Luisa se dio cuenta de que se encontraba en su recámara con el plato de mantequilla en la mano. Su intención original, por supuesto, era guardarlo en el refrigerador. Pero en el inter contestó mensajes de WhatsApp, discutió con su hija porque no quería ir a la clase de ballet, alistó a su hijo para que se fuera al futbol y despidió a su esposo quien se iba de regreso al trabajo.

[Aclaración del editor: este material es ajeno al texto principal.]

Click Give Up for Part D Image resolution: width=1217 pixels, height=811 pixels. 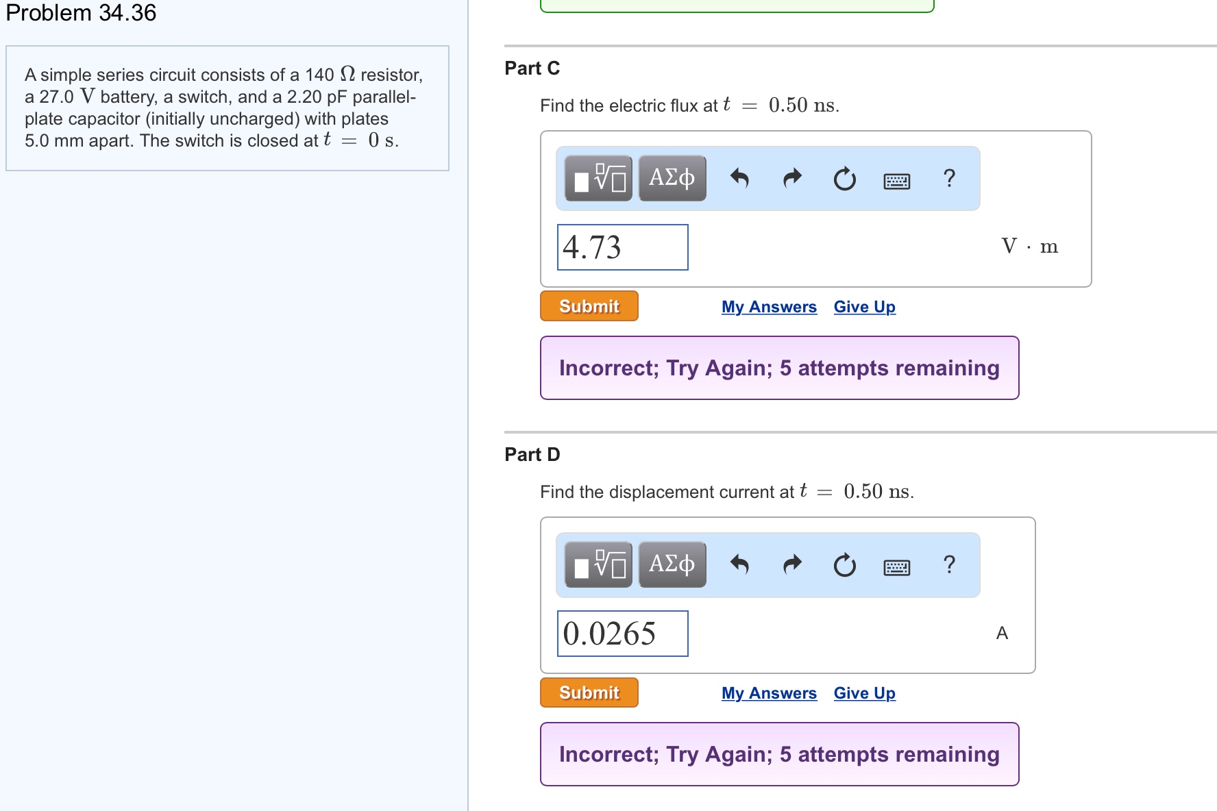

Todos hemos vivido algún episodio similar debido a que estamos sin estar. Ya que podemos vivir en dos tipos de estado: en uno de sobrevivencia o en uno de creación. Lo que quizás ignoramos es que no son los grandes motivos de estrés (como perder un trabajo, una casa o vivir las consecuencias de un desastre natural) lo que nos desgasta o aniquila con el tiempo. En esas circunstancias cavamos más hondo dentro de nosotros mismos, buscamos a los amigos o apoyo profesional.
Lo que nos causa mayores niveles de estrés es el cúmulo de esas minucias, esas pequeñas cosas que, una a una, demandan nuestra vigilancia. El cambio que la mente requiere para pasar de una cosa a otra, de un concepto a otro, de un enfoque a otro, es constante y exigente. Por ejemplo, intentas concentrarte para contestar un correo electrónico, cuando tu pareja te pide que revises algo, tu hijo adolescente pretende lograr un permiso, entra la llamada de tu jefe, suena el celular o tu asistente te interrumpe para solicitar tu autorización que, obviamente, es urgente.
Entre 10 y 20 conceptos
Se calcula que hoy en día la mayoría “maneja” entre diez y veinte cambios de conceptos en una hora. Esto significa más de 100 cambios de atención en una jornada de ocho a 10 horas de trabajo al día, lo cual drena por completo nuestra energía, amén de disminuir potencialmente nuestra productividad. Claro, sin contar el estrés que nos produce la sobre información a la que estamos expuestos gracias a nuestros dispositivos inteligentes. Entonces, ¿sobrevivencia o creación?
Pues resulta que, de acuerdo con estudios recientes, el estrés no lo produce lo que haces, sino lo que dejas de hacer o lo que dejaste a medias. Esas múltiples y pequeñas tareas son las que sacan a tu cuerpo de balance, de su homeostasis natural. Cada interrupción, cada pequeño tema que dejamos inconcluso nos proporciona una soterrada sensación de frustración, un descontento oculto que con el tiempo le abre la puerta a la enfermedad.
Vivir en un estado permanente de sobrevivencia afecta nuestra salud, visión, capacidad auditiva, tiempos de reacción, claridad mental, estados de ánimo y sensibilidad.
Es un círculo vicioso: “El estrés destruye la coherencia y la incoherencia provoca estrés”, como afirma Howard Martin sobre la ciencia del corazón.
Además, los humanos somos los únicos seres vivos a los que nos basta un pensamiento para activar nuestra reacción de sobrevivencia y producir la misma adrenalina y el cortisol que si tuviéramos un león enfrente.
Si bien, gracias a esta capacidad de respuesta podemos desenvolvernos en un mundo tan complejo, no hay organismo en la naturaleza que pueda tolerar los efectos de vivir en modo emergencia por largos periodos de tiempo –como muchos de los humanos vivimos hoy en día— sin consecuencias negativas.
El estrés causa caos en el ritmo del corazón, lo que provoca que ciertos centros del cerebro asociados con la memoria se cierren. Esta es la razón por la que personas inteligentes nos volvemos olvidadizas cuando estamos estresadas y hacemos cosas estúpidas, como llevar la mantequilla a la recámara.
Me pregunto y te pregunto: ¿vale la pena vivir así?